List each line of the material below that contains the string "image".

Dataset records:
········

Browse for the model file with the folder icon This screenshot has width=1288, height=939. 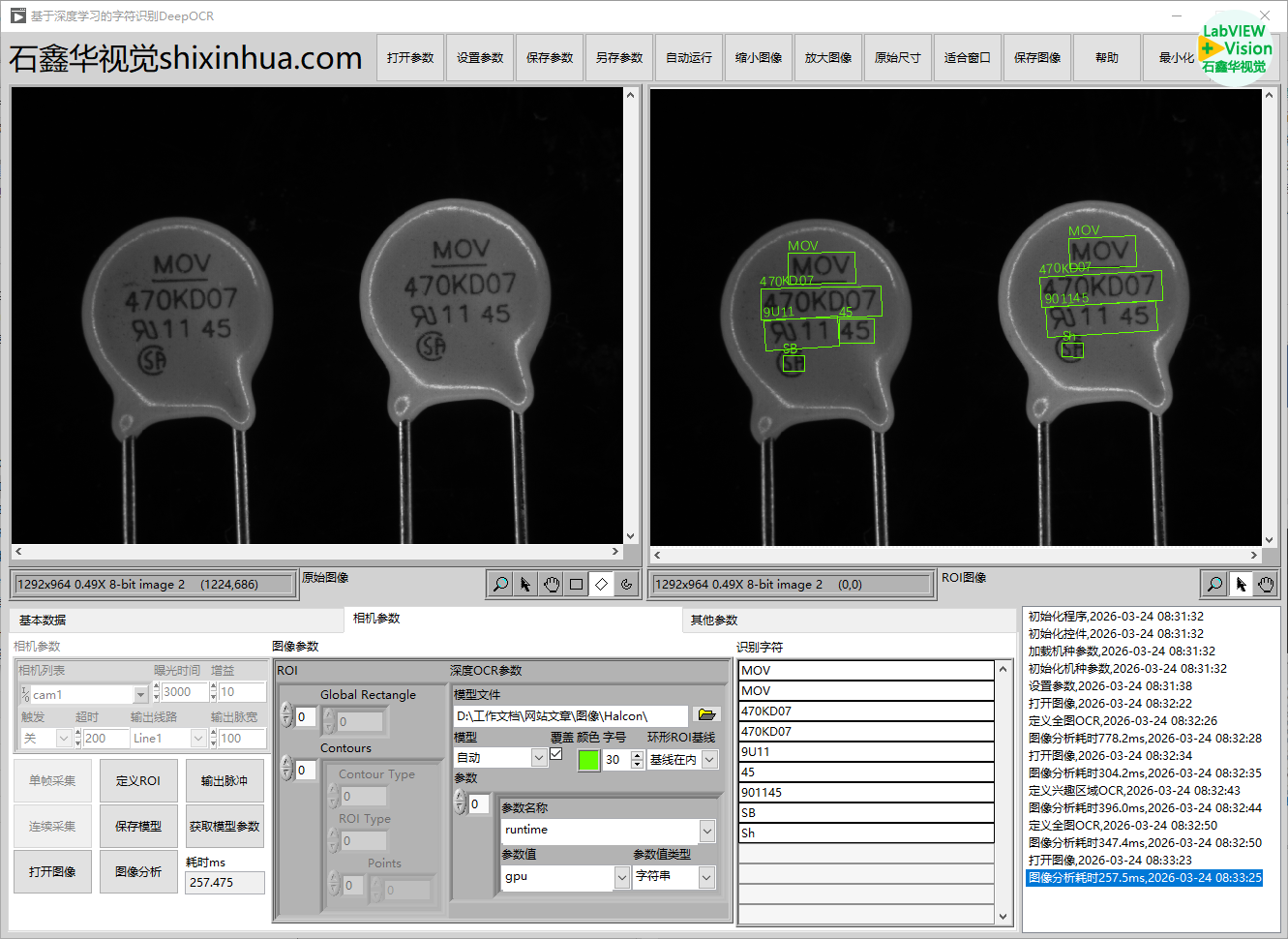pos(707,715)
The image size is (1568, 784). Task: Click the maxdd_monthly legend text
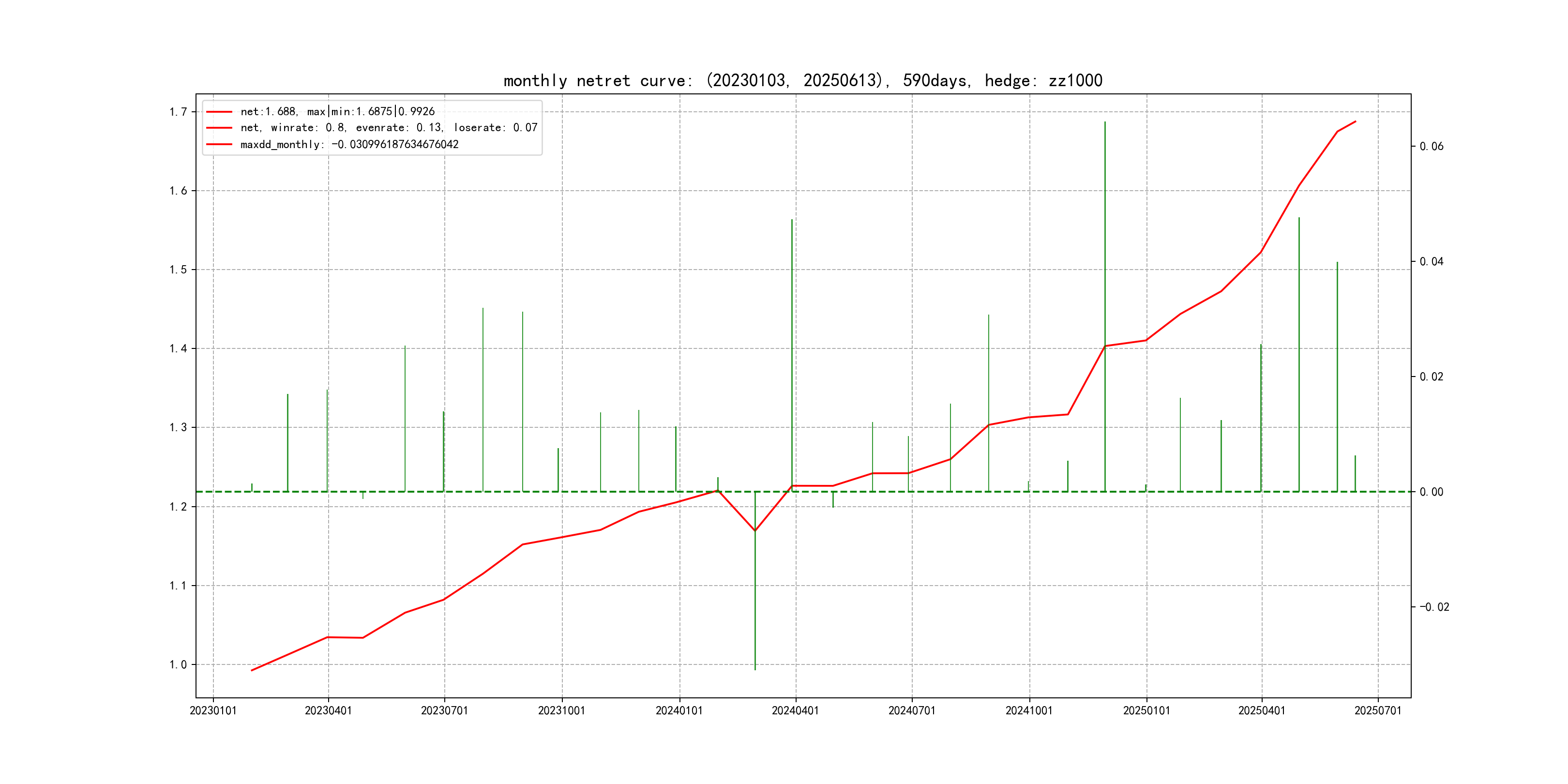(349, 144)
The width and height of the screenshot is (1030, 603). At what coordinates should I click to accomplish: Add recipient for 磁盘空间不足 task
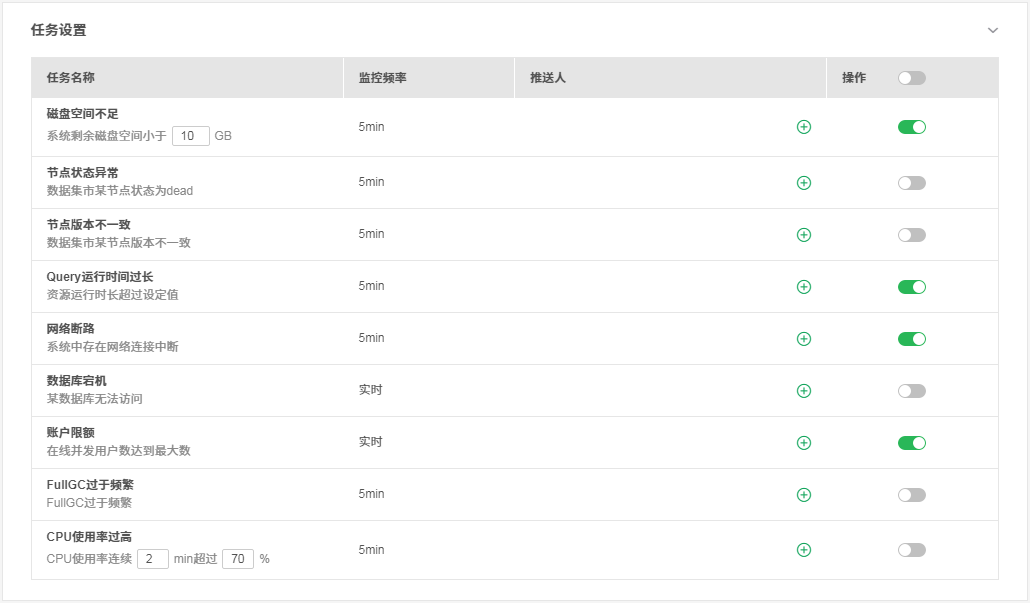803,127
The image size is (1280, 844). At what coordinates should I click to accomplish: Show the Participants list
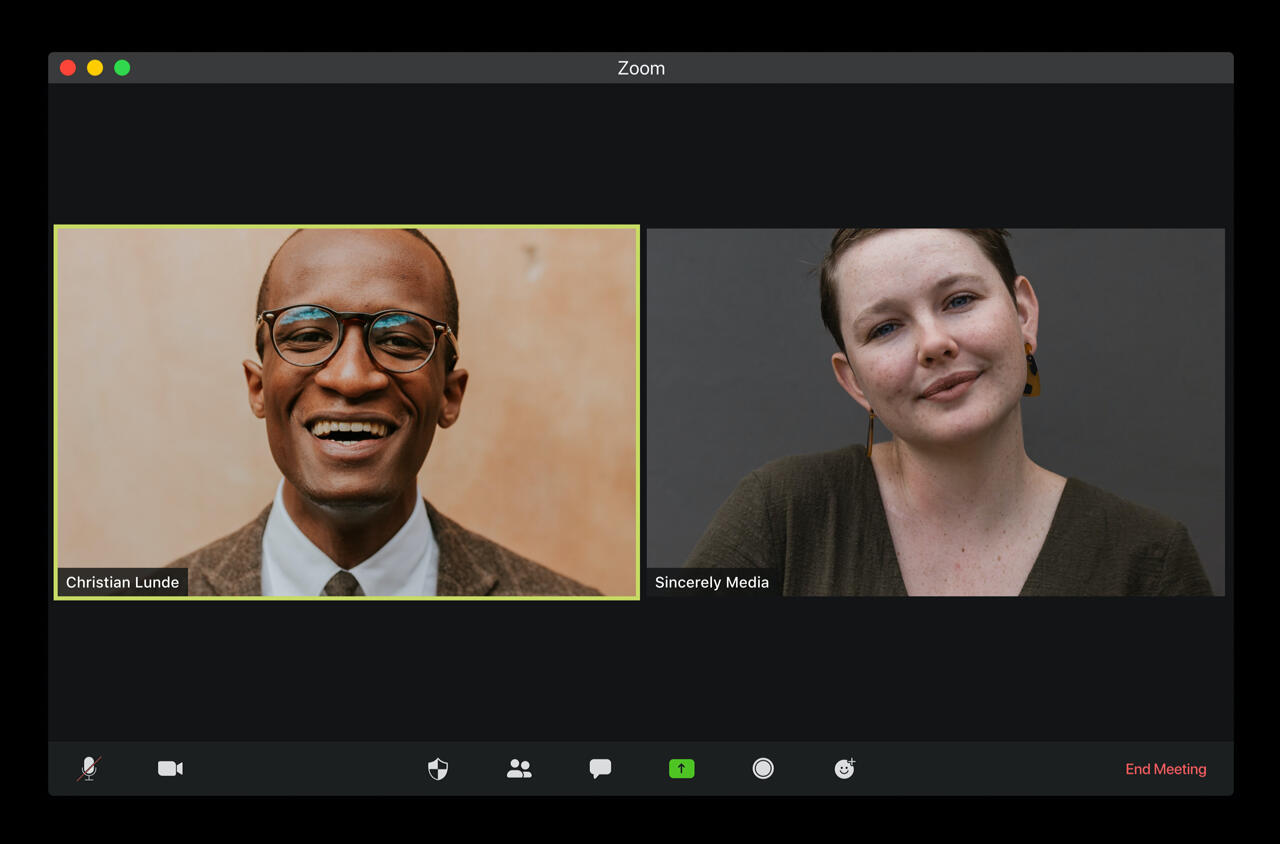click(519, 768)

········

> **Written reply**:
The image size is (1568, 784). Task: Click the maxdd_monthly legend text
The image size is (1280, 844). At what coordinates should I click to accomplish: Show the Participants list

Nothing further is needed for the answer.